Valls, however, comes to the electoral fight with his back well covered. He has gathered around himself the greatest financial and media firepower any candidate for mayor has had in recent years. Probably since the golden years of Pasqual Maragall. Nothing like Joan Clos, Jordi Hereu, Xavier Trias or Ada Colau. He's got, oh, just the support of the two large private TV companies in Spain Atresmedia (channels Antena 3 and la Sexta) and Mediaset (Telecinco and Cuatro), the enthusiasm of La Vanguardia, the newspaper of the Catalan bourgeoisie, and a certain neutrality from El Periódico.

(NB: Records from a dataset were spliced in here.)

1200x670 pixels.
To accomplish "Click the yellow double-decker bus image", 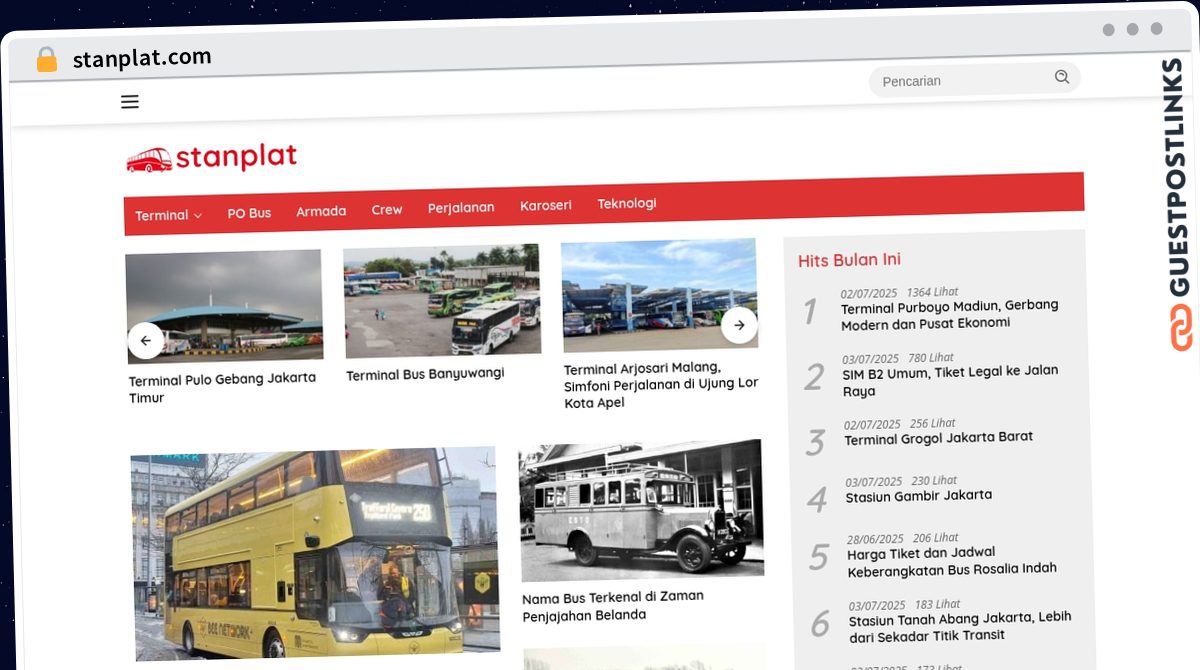I will 315,552.
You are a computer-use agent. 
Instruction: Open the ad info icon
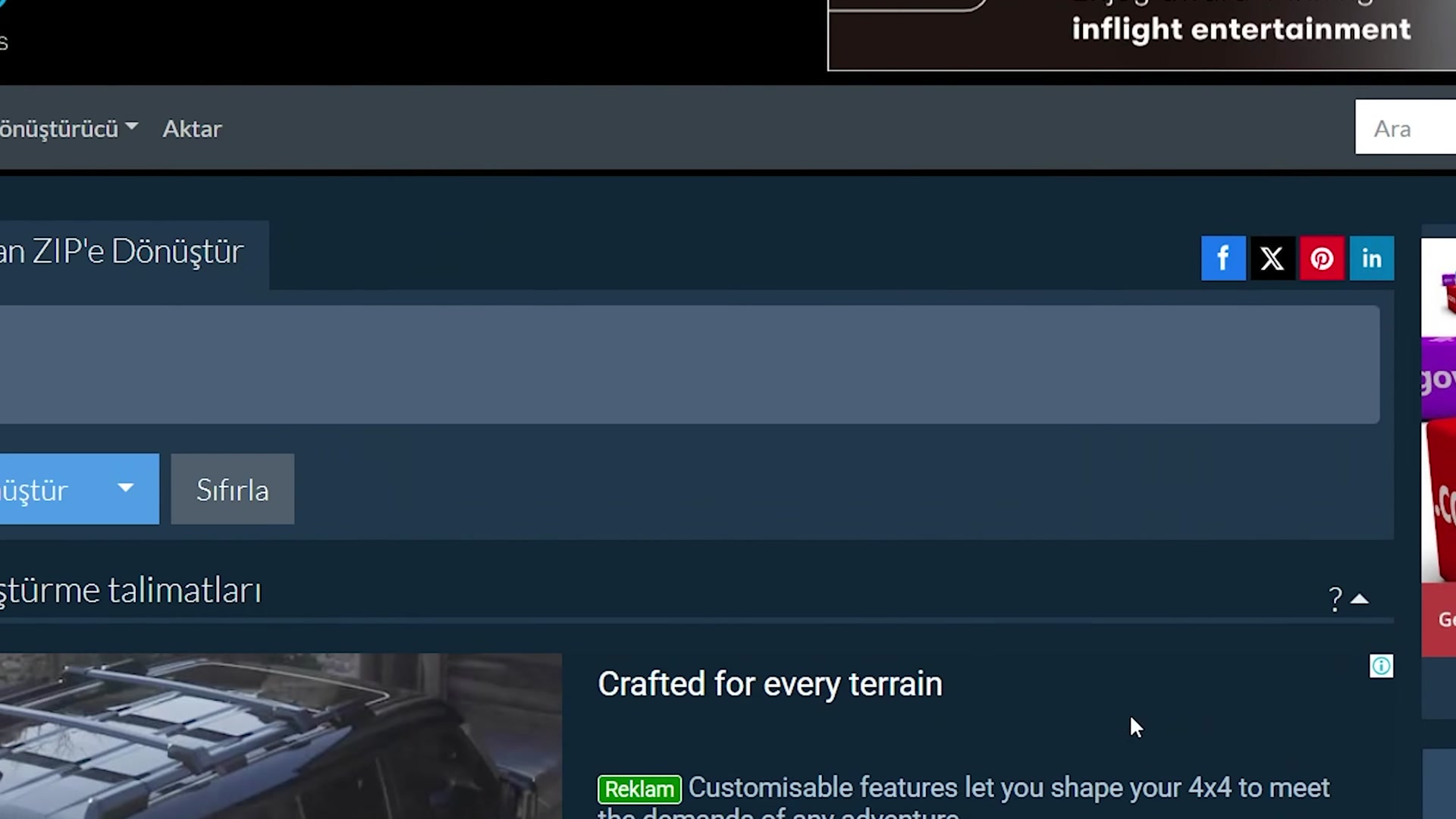coord(1381,666)
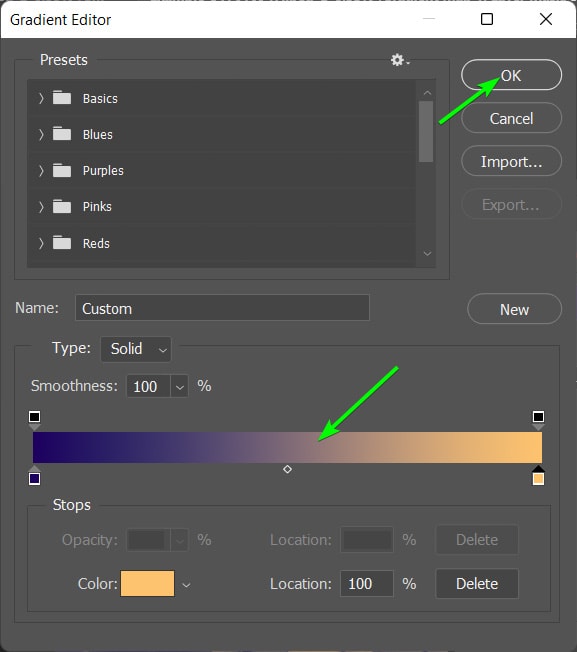This screenshot has width=577, height=652.
Task: Open the stop Color dropdown arrow
Action: 186,585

He also enjoys the support, of little importance in practise, of the written Madrid press. With the former he will easily get into the most difficult neighbourhoods for a Ciudadanos candidate and with the latter he ensures himself news consistency in the upscale areas of the capital. A priori, a perfect combination. Likely lethal for a mayor going through hard times and who knows how high it sets the bar for the independence movement if it confronts the election excessively divided.

In any case, we'll have to see how the Valls fad stands up to an almost eight-month campaign with all the relevant candidates against him. At least, we won't be able to get a clear picture of how many parties will tackle the election until Christmas. In fact, what we've seen so far from many parties is more the expression of their wishes than absolute certainty over their final move. Nobody should be fooled: the surveys will end up deciding how many candidacies will fight for mayor. A different question is the rhetoric we will hear until the decisive moment.


Translator's note:

1. Yesterday, Tuesday 25th, former French prime minister Manuel Valls, who was born in the city, announced his intention to stand as a candidate for mayor of Barcelona.

2. Pasquall Maragall was president of Catalonia 2003-06. Before that, he had been mayor of Barcelona from 1982 to 1997, notably making him mayor at the time of the 1992 Barcelona Olympics.